Zakaria Sawo

Personal information
- Full name: Zakaria Sarjo Sawo
- Date of birth: 11 January 2000 (age 26)
- Place of birth: Sweden
- Height: 1.85 m (6 ft 1 in)
- Position: Striker

Team information
- Current team: Qarabağ

Youth career
- –2012: Oxie IF
- 2013–2015: Malmö FF
- 2016: BK Olympic
- 2017: Landskrona BoIS

Senior career*
- Years: Team / Apps / (Gls)
- 2018: BK Olympic / 8 / (1)
- 2018–2020: FC Rosengård / 39 / (6)
- 2021–2022: Oskarshamns AIK / 42 / (13)
- 2022–2023: IK Start / 21 / (8)
- 2023–2025: Aris Limassol / 43 / (10)
- 2025–2026: Djurgårdens IF / 18 / (1)
- 2026: → AEL Limassol (loan) / 18 / (9)
- 2026–: Qarabağ / 0 / (0)

= Zakaria Sawo =

Swedish footballer (born 1999)

Zakaria Sarjo Sawo (born 11 January 2000) is a Swedish footballer who plays as a striker for Qarabağ.

==Early life==

Sawo was born in 2000 in Sweden.
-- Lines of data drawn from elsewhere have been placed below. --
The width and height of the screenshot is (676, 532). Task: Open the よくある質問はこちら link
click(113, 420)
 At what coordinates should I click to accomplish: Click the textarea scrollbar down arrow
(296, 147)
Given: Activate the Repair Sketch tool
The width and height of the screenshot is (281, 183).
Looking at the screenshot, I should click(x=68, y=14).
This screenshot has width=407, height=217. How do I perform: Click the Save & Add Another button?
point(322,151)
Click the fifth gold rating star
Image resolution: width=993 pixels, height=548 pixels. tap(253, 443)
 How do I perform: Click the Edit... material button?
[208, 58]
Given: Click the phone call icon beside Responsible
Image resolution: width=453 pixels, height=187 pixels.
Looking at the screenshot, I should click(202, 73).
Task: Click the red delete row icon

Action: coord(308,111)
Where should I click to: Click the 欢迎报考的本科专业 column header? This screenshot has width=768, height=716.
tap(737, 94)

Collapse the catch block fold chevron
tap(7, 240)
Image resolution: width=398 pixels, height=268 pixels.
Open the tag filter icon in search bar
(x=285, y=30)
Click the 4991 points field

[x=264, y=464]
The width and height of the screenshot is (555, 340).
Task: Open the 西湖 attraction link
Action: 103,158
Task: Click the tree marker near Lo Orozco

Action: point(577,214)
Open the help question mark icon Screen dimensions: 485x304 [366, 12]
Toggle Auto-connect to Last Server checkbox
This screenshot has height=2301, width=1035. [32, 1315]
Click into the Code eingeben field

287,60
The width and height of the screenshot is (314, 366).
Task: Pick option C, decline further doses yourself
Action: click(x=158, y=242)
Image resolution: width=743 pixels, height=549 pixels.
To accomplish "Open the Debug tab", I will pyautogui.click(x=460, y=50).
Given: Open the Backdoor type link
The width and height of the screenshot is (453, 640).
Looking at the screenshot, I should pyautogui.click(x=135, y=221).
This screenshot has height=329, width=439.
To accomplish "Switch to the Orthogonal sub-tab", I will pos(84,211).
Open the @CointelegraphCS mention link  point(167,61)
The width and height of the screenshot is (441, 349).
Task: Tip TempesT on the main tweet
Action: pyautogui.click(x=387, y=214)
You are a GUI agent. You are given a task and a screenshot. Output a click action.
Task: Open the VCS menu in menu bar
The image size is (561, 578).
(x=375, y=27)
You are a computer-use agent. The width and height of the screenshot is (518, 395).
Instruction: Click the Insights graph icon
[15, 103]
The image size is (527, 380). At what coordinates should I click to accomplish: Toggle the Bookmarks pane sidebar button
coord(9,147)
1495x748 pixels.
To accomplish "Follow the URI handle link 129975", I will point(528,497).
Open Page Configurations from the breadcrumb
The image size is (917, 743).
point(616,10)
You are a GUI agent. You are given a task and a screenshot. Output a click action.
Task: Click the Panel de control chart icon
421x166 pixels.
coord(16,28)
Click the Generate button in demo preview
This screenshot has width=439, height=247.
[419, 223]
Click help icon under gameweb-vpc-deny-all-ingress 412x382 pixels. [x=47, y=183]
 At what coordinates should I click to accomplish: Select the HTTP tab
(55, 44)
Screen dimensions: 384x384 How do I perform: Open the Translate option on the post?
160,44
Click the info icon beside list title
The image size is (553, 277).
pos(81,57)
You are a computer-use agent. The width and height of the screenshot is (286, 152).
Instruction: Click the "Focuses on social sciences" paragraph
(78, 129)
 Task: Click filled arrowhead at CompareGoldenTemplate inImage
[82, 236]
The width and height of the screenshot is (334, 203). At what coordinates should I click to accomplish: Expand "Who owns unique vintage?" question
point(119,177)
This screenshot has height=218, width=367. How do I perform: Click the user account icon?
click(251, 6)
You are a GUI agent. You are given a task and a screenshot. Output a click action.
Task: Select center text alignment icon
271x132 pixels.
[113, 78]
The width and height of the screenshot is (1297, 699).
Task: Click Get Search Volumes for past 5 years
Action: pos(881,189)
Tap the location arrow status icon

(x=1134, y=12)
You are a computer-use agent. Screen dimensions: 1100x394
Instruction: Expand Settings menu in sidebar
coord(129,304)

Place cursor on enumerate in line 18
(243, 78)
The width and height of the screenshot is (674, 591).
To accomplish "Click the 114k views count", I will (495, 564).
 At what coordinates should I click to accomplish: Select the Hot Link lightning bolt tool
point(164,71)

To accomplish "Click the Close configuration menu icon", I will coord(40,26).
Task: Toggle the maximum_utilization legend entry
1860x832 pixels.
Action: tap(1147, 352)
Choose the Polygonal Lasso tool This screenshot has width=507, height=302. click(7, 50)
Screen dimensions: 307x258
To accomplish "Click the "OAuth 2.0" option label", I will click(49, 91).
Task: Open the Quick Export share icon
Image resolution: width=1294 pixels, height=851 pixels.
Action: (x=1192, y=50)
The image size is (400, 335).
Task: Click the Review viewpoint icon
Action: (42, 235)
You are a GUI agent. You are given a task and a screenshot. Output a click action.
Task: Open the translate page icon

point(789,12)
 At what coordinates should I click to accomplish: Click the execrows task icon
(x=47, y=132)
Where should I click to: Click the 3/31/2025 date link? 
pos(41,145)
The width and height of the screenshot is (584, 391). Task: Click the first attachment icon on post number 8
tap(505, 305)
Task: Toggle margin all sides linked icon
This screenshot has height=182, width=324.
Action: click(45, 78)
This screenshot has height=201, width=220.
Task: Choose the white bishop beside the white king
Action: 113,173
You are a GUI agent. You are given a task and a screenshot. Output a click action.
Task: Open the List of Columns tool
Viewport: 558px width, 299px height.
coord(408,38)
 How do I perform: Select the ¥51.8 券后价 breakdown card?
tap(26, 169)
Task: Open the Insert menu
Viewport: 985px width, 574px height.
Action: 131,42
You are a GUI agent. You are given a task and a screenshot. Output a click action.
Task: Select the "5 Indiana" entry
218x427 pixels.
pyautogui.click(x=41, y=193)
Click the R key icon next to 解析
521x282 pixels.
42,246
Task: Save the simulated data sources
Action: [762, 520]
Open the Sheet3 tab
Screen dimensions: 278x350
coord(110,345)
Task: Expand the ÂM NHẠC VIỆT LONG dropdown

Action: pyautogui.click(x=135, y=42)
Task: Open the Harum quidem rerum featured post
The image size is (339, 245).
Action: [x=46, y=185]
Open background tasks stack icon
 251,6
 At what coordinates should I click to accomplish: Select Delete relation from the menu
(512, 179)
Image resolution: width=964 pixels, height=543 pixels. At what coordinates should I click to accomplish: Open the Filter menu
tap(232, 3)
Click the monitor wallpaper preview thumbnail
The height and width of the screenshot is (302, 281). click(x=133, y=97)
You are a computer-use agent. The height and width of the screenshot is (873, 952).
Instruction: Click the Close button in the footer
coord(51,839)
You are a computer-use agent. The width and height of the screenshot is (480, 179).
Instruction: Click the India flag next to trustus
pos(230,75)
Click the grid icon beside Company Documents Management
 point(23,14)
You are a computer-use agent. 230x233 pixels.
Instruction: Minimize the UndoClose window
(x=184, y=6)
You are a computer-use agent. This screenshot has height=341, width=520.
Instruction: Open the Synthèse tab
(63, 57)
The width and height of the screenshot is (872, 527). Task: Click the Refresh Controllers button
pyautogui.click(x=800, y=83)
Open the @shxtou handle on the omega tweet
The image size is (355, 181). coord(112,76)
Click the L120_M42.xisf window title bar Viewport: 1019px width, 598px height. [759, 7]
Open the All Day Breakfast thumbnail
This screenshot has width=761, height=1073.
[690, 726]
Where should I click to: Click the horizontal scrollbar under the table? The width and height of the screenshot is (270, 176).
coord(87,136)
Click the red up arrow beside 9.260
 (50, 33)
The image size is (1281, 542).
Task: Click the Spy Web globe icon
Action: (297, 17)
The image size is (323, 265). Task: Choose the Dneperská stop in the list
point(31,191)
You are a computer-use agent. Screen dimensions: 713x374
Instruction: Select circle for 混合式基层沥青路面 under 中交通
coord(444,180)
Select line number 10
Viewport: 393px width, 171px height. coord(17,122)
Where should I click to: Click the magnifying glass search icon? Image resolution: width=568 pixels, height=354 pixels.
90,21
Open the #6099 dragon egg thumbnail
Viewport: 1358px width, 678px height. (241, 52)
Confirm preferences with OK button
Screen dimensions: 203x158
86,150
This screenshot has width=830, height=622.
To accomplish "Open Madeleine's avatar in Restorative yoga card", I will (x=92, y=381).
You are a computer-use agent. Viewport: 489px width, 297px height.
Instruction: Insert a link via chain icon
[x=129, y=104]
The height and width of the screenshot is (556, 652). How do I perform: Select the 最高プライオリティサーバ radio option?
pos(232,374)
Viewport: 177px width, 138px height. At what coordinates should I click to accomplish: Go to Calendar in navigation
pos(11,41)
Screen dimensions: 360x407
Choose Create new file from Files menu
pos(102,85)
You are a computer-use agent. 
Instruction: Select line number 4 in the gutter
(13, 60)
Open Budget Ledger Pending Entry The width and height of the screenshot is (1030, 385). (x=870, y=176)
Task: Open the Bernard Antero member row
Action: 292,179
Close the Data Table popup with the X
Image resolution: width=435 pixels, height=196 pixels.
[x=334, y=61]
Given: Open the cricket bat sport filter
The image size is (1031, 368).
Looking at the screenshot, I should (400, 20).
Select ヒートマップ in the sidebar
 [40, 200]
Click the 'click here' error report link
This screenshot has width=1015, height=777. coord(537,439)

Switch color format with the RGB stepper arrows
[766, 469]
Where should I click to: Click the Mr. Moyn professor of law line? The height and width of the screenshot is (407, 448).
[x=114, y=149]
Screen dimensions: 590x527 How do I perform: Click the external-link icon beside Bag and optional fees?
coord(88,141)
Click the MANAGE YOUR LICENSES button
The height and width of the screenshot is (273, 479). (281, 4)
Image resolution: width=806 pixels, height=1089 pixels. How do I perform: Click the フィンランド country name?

He is a native of Oxie, Sweden. He was born to a Gambian father and Swedish mother.

==Career==

Sawo started his career with Swedish side BK Olympic. After that, he signed for Swedish side FC Rosengård 1917. In 2021, he signed for Swedish side Oskarshamns AIK. In 2022, he signed for Norwegian side IK Start. In 2023, he signed for Cypriot side Aris Limassol FC. In 2025, he signed for Djurgårdens IF.

On 24 May 2026, Azerbaijan Premier League club Qarabağ announced the signing of Sawo from Djurgården on a contract until the summer of 2029.

==Style of play==

Sawo mainly operates as a striker. He is known for his speed.